Playing Them Like They Used To

Playing Them Like They Used To

By Colin Holter
Attending a mainstream classical music concert illustrates the bona fide epiphanies that a live performance of Beethoven, Ravel, and Pintscher can afford.

Written By

Colin Holter

I didn’t realize it, but until last week’s Saint Paul Chamber Orchestra performance at Temple Israel here in Minneapolis, I hadn’t been to a normal classical music concert—i.e., by a generalist professional classical music group in a non-university setting—for at least a year. With this newly refreshed perspective on the matter, I have a few observations to make:

First, where are the Gen-Xers? The stereotype, it turns out, is 99% true: An indisputable majority of the SPCO’s consumers were senior citizens. I was genuinely surprised by the extent to which this well-trod cliché was indeed borne out. Running a distant second, however, were folks of my own vintage, Gen-Y dorks who had come to get their fix of Ravel, Beethoven, and renegade Ermenegildo Zegna model Matthias Pintscher. Conspicuously absent were listeners age 35-55. I guess they were all doing stuff with their kids or whatever.
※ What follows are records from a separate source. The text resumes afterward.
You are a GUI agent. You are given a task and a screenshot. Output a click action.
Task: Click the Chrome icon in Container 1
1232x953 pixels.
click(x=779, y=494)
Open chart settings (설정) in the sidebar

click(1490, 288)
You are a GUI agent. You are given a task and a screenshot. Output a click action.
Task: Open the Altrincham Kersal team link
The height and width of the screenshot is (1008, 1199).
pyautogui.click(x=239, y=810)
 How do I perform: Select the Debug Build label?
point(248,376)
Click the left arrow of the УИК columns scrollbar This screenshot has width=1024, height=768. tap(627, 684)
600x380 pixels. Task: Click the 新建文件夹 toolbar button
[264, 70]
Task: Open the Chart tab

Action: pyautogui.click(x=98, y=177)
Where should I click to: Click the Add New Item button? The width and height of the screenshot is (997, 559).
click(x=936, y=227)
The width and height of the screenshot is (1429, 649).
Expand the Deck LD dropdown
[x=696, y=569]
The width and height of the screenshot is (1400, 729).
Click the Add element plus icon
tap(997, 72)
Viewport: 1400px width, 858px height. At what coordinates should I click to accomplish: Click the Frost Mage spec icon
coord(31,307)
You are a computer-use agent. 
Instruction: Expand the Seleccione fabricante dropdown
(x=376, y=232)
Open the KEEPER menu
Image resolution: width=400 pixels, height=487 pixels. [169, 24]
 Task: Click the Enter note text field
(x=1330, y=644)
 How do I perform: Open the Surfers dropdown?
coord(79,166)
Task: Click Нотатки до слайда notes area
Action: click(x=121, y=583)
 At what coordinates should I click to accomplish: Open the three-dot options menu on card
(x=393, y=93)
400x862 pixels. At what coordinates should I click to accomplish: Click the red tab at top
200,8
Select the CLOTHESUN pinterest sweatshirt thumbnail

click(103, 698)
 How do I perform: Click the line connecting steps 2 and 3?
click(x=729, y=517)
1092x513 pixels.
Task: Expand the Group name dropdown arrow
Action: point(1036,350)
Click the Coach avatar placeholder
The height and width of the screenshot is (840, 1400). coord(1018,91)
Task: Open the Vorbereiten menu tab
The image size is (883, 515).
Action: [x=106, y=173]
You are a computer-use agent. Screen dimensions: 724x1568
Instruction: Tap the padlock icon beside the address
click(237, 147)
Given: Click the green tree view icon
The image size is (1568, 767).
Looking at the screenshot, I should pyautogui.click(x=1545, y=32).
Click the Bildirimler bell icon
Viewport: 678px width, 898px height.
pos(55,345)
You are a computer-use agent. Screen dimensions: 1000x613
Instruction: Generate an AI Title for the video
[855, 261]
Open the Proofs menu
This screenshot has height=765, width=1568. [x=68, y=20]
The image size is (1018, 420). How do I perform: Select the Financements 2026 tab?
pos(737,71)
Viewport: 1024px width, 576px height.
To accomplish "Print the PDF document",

Second, and more encouragingly, the program’s newest piece, Pintscher’s Songs from Solomon’s Garden, was entirely well received. The piece (which you hardly need me to tell you is a setting from the Song of Songs) is not especially radical, but it sounds like it is; the listenership on the whole seemed very respectful if not downright affectionate toward it. Pintscher, whose music I first heard several years ago at a MusicNOW concert in Chicago, has a kung fu grip on a certain kind of continental large-chamber-ensemble sound-world, but unlike his contemporary Enno Poppe, for instance, he seems happy to leverage these techniques toward experientially normative, well-behaved pieces. He’s also a credible conductor, apparently. In any case, whether due to his haircut, his compositional chops, or his exuberant manner at the podium, the crowd just ate him up with a spoon. This is grounds for optimism: People may not be immune to the schmooze, but neither are they infants, and they won’t simply put their fingers in their ears when they hear an unusual sound. This should go without saying, but it was nice to witness confirmation.

Third, the SPCO is a pretty sound ensemble, and even though I disagree with many of their programming decisions, what they do is ultimately worthwhile. It’s not, as I sometimes worry, a form of charity to attend mainstream classical music concerts; it’s not just eat-your-vegetables fronting to assert that groups like the SPCO really do provide a valuable service. The question of whether one should avail oneself of that service out of guilt, out of the fear that someday one’s children might ask, “Where were you, Daddy, when the SPCO went bankrupt?”, is made pretty inconsequential by the bona fide epiphanies that a live performance of Beethoven, Ravel, and (why not) Pintscher can afford. This, too, should go without saying: The fact that it doesn’t should tell you quite a bit about the state of classical and contemporary music in America.